There was nothing much respectable about the Welsh doctor-druid William Price, yet it was he who effectively brought about the legalization of cremation in 1884. In doing so, suggests Watkins, he carried to its logical conclusion both the demystification of the human body which had begun with the rise of dissection (albeit in the face of fierce popular resistance), and the detaching of the life of the individual from that of the community which had begun with the replacement of the churchyard by the cemetery. Yet it was to be a self-consciously progressive, scientifically minded set which brought the dead back into the everyday existence of the living with the craze for spiritualism from the 1850s. Watkins makes the point that, with all their various knockings and tappings, the spirits’ communications seemed as modern as Morse code.Update: on that second point, I have noted here before how the explanation for where heaven can exist has changed with increasingly sophisticated scientific ideas, so that (for example) the belief that it was just beyond the dome of the sky was replaced by it being in a higher dimension which we could not perceive from our 3 D "flatland" perspective. But I wouldn't have thought that Spiritualism per se felt "modern" when it first arrived. There are, however, cases where Spiritualism has specifically gone into science-y explanations. Apart from talk of spirits living at different "vibrations" (an idea that seems almost as old as the Fox sisters), in the Scole experiments in the 1990's, I recall that there was much talk of how the device used in the sittings was constructed via instructions from spirit scientists on the other side as to how to build a good quality "receiver". It's a wonder that, as far as I know, we never hear of spirit communications that talk about quantum science and the multiverse. (The skeptical explanation, of course, would be that mediums simply aren't that interested in the topic and don't read enough about it for their subconscious to regurgitate it during "communications". But the idea does get a lot of publicity in the popular media now, so it's a bit curious that it doesn't turn up.)
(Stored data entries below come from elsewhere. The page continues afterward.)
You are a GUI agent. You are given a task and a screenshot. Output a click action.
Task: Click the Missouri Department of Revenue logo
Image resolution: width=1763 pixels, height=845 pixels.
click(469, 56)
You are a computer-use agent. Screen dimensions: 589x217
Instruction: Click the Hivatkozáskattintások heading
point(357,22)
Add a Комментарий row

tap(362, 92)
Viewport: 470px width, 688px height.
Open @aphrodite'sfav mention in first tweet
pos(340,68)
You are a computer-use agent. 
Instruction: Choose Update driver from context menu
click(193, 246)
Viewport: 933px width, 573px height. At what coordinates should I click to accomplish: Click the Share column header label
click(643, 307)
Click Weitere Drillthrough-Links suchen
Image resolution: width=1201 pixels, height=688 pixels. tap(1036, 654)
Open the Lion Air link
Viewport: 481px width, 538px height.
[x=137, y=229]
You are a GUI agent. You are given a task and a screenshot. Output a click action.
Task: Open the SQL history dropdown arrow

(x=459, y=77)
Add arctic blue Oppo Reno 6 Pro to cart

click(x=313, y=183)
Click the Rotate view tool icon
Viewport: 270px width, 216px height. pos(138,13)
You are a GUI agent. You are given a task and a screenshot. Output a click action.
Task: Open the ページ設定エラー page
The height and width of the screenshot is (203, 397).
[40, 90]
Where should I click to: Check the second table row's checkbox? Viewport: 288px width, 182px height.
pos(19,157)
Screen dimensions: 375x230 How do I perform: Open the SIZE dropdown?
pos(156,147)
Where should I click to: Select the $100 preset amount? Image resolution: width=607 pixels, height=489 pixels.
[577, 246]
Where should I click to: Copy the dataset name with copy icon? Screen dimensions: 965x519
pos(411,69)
Ultimately, spiritualism can be seen as an aspect of a general secularization which saw the imaginative hold of the afterlife weakening: “the other world had thinned”, Watkins concludes. Quite how and why this happened isn’t clear. While scientific rationalism must have played its part and immigration made new perspectives available, we’re finally reduced to some version of Virginia Woolf’s mischievous suggestion that “On or about December, 1910, human nature changed”.